> **Required task**
Substitute "send" for "upload" in the lines running from the one containing "The width and" through the end of the data below, and write out those lines with nothing else changed. Leave the pictures out.

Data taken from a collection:
= = =
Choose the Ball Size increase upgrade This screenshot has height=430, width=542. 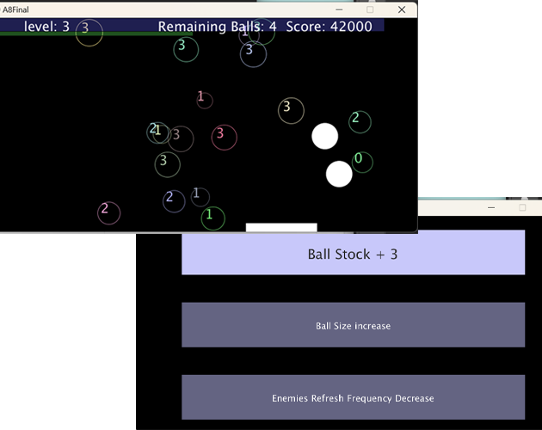tap(353, 325)
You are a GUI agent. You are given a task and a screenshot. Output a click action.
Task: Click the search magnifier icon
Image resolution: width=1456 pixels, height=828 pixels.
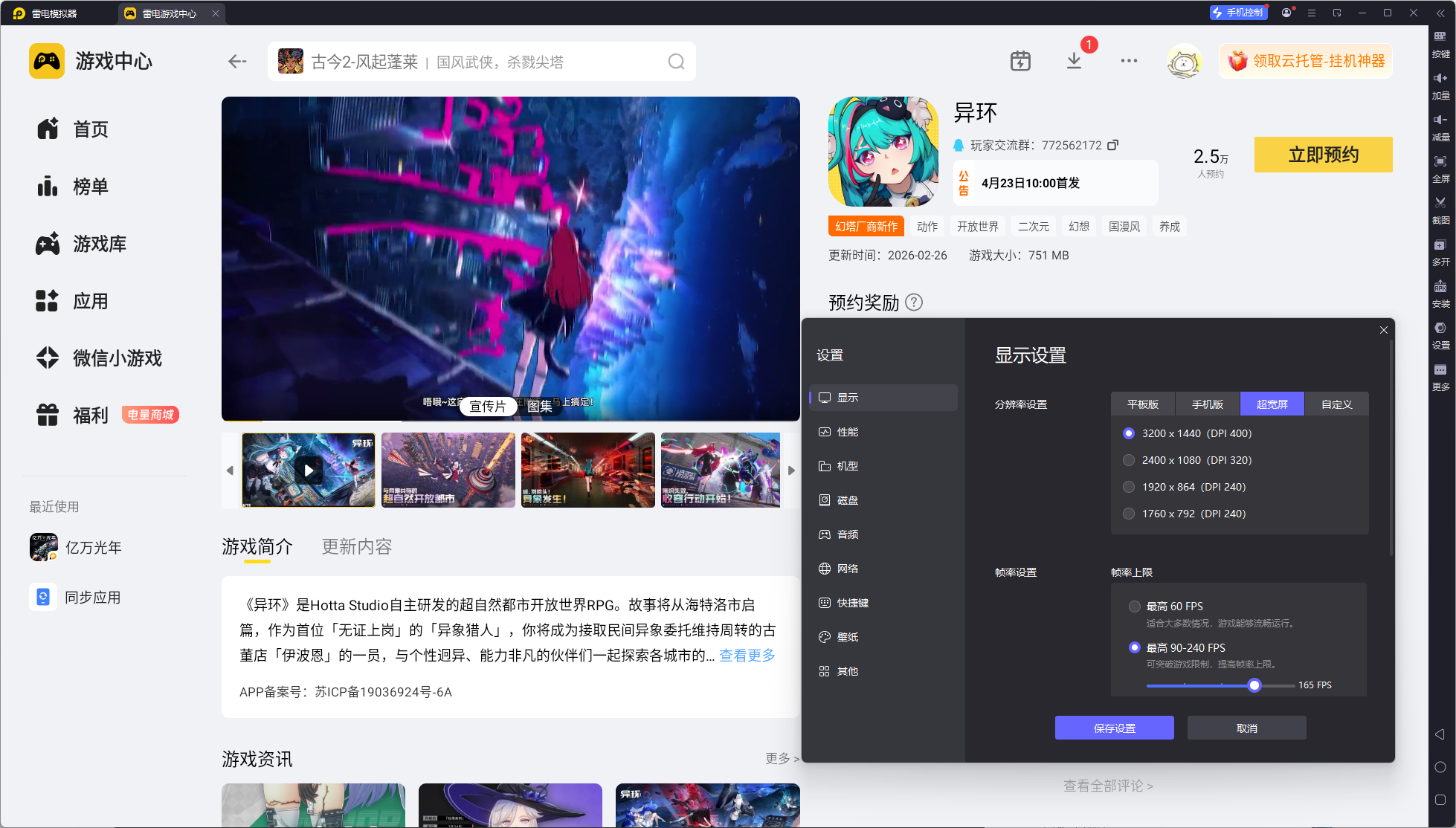676,62
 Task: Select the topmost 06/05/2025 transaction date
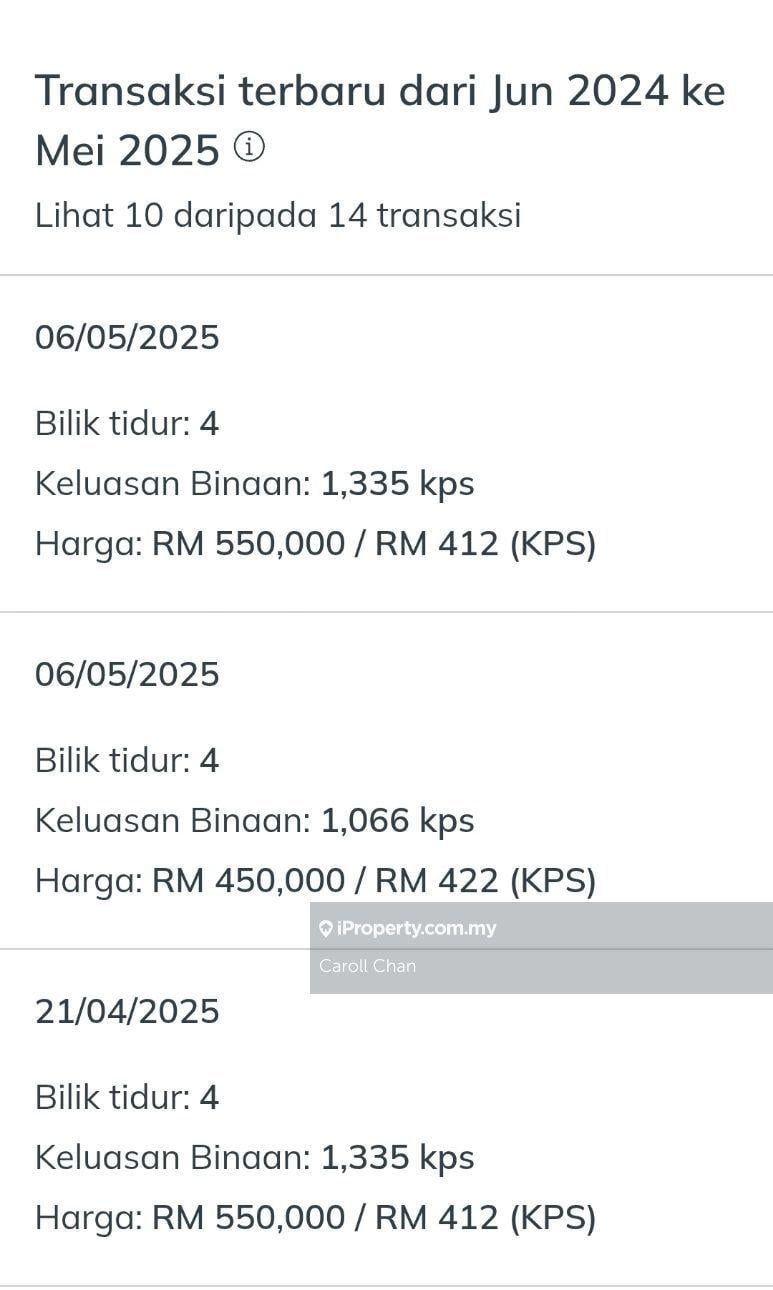pyautogui.click(x=127, y=337)
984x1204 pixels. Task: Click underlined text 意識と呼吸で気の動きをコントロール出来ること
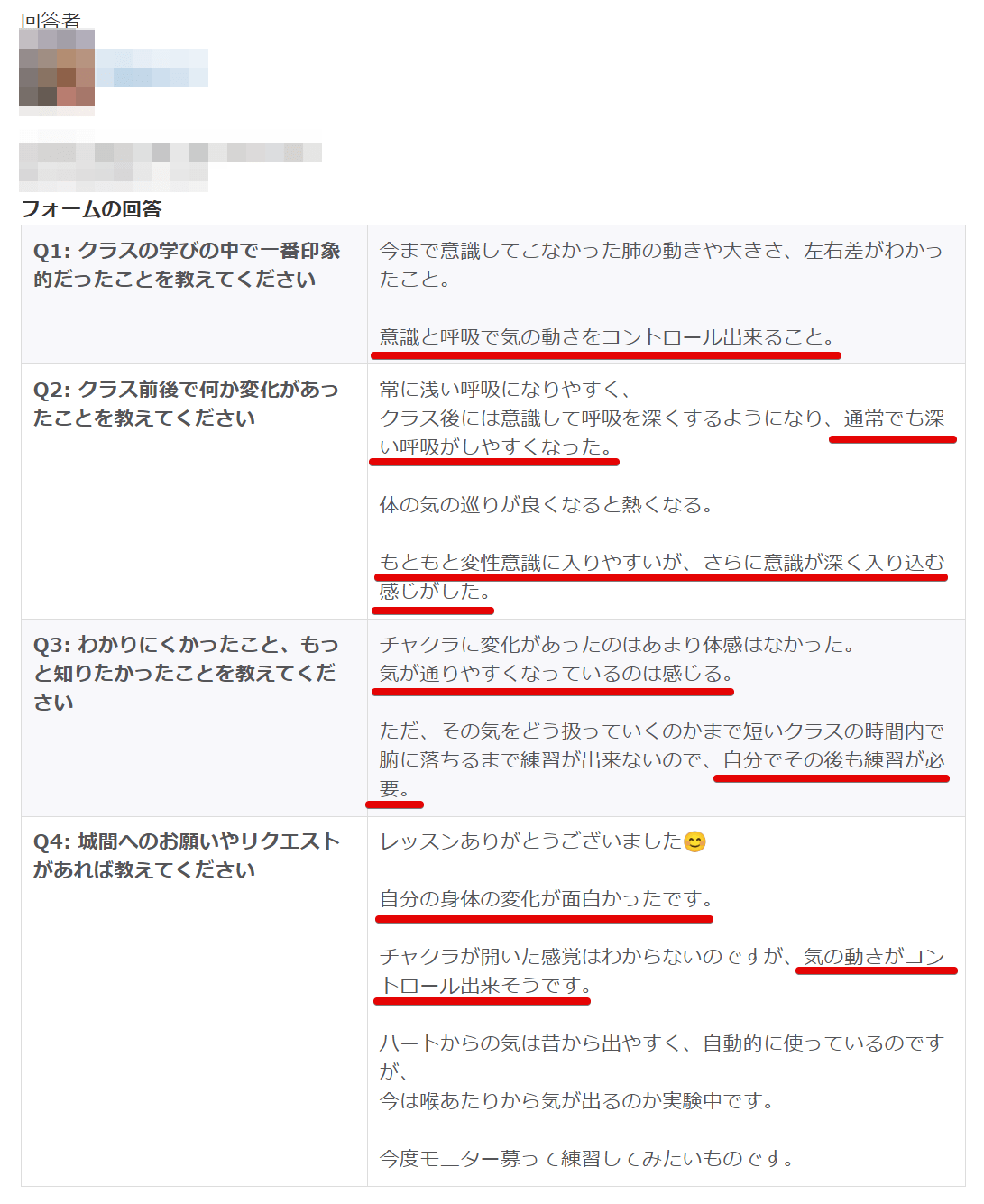coord(608,337)
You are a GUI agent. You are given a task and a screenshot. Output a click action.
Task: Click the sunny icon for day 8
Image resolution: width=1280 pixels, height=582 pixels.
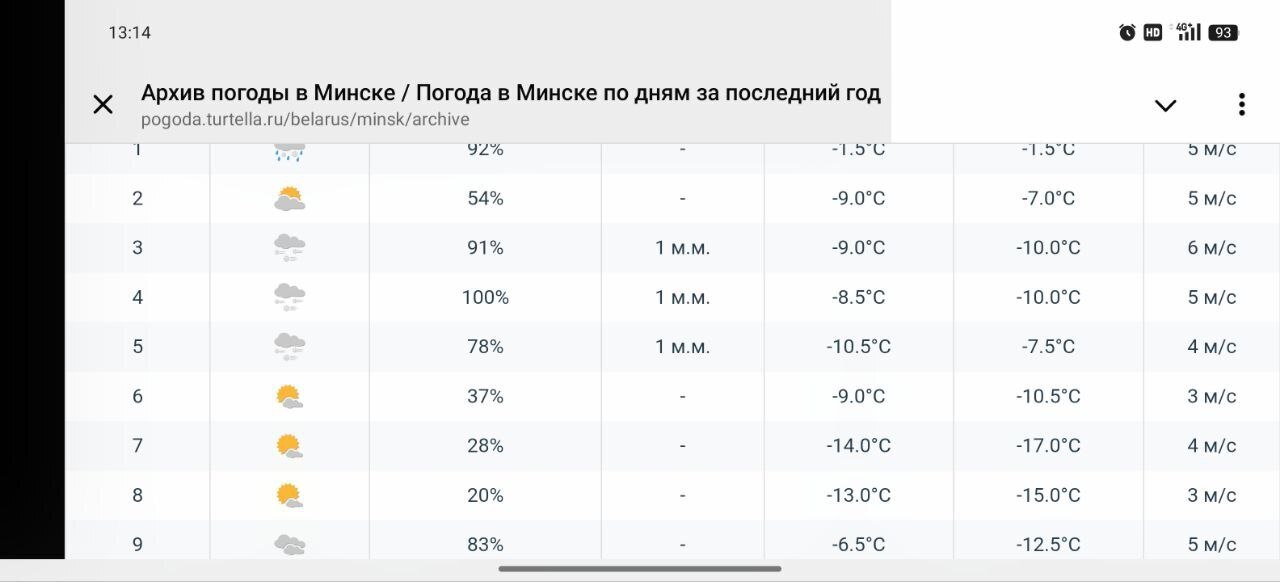tap(289, 495)

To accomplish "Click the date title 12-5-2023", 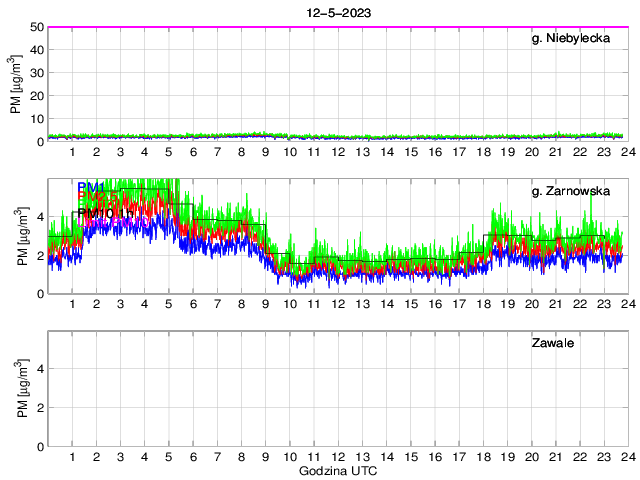I will pos(337,13).
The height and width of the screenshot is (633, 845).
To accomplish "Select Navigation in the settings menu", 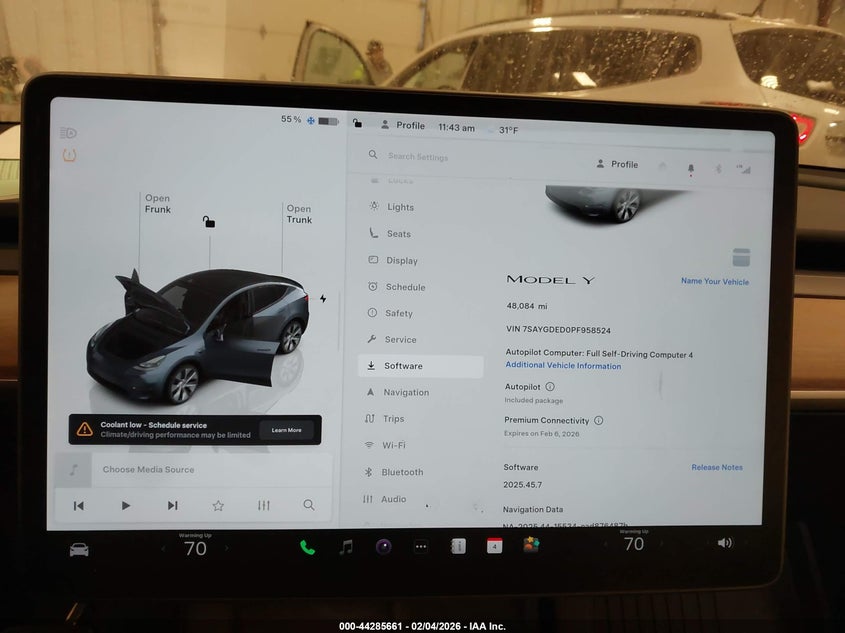I will (405, 393).
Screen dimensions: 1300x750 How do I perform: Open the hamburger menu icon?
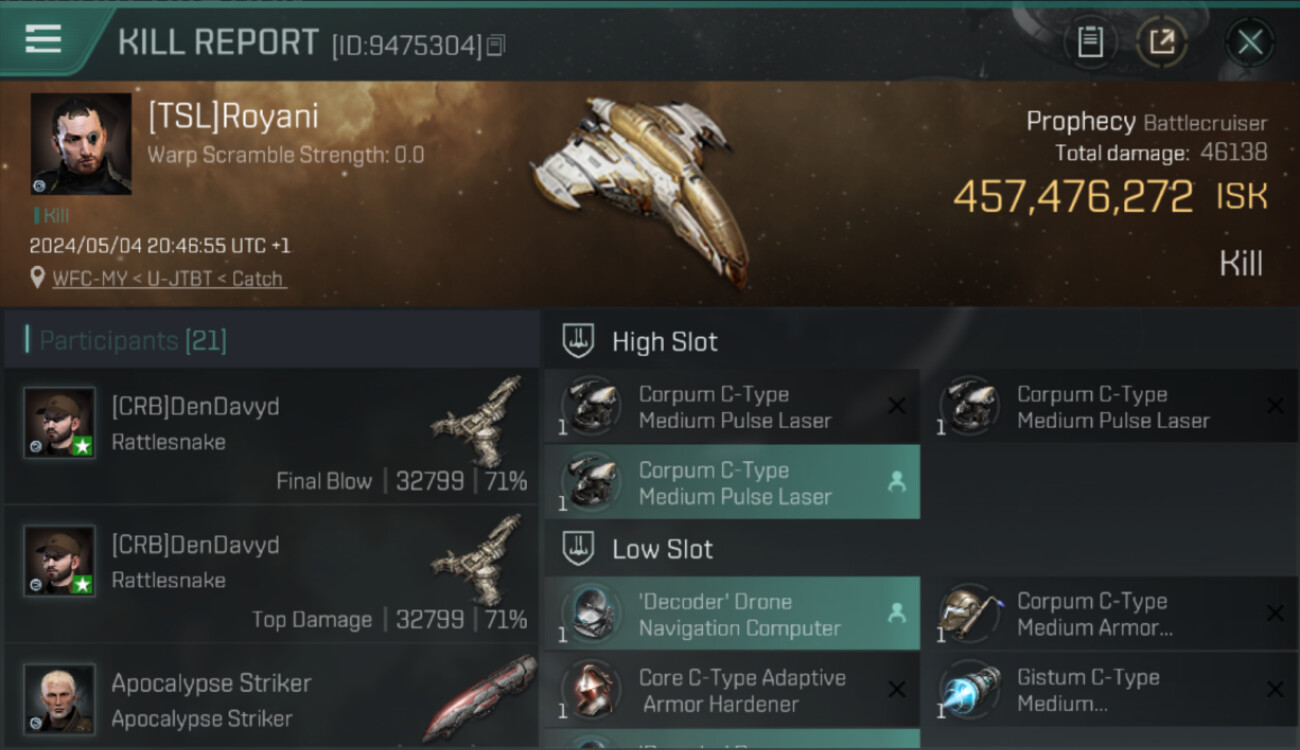43,40

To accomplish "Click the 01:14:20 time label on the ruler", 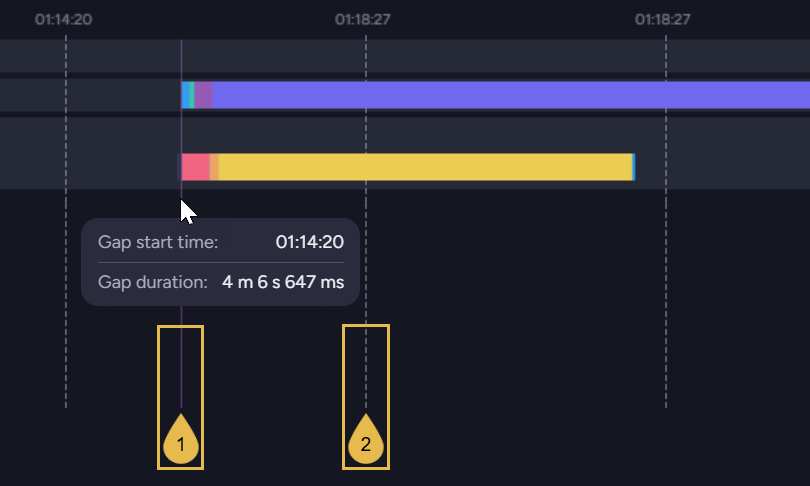I will (x=64, y=20).
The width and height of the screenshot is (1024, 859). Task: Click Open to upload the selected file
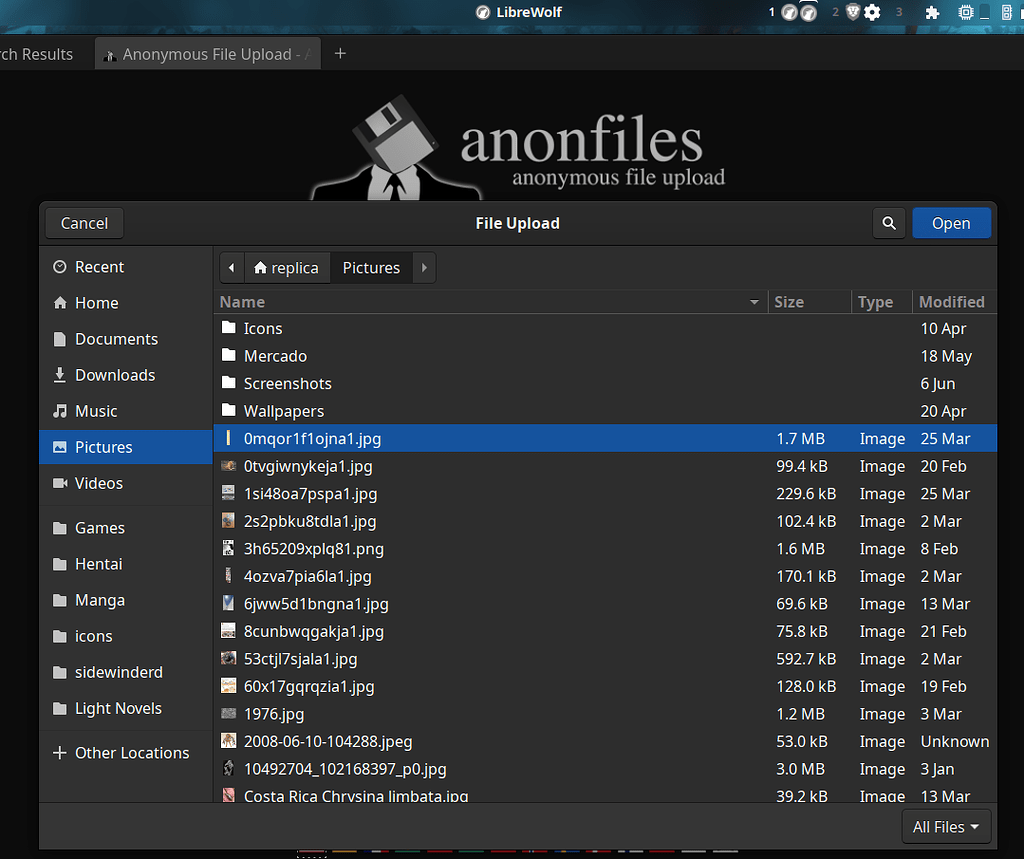951,223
= = =
> **The completed task**
The width and height of the screenshot is (1024, 859). Task: Click Open to send the selected file
951,223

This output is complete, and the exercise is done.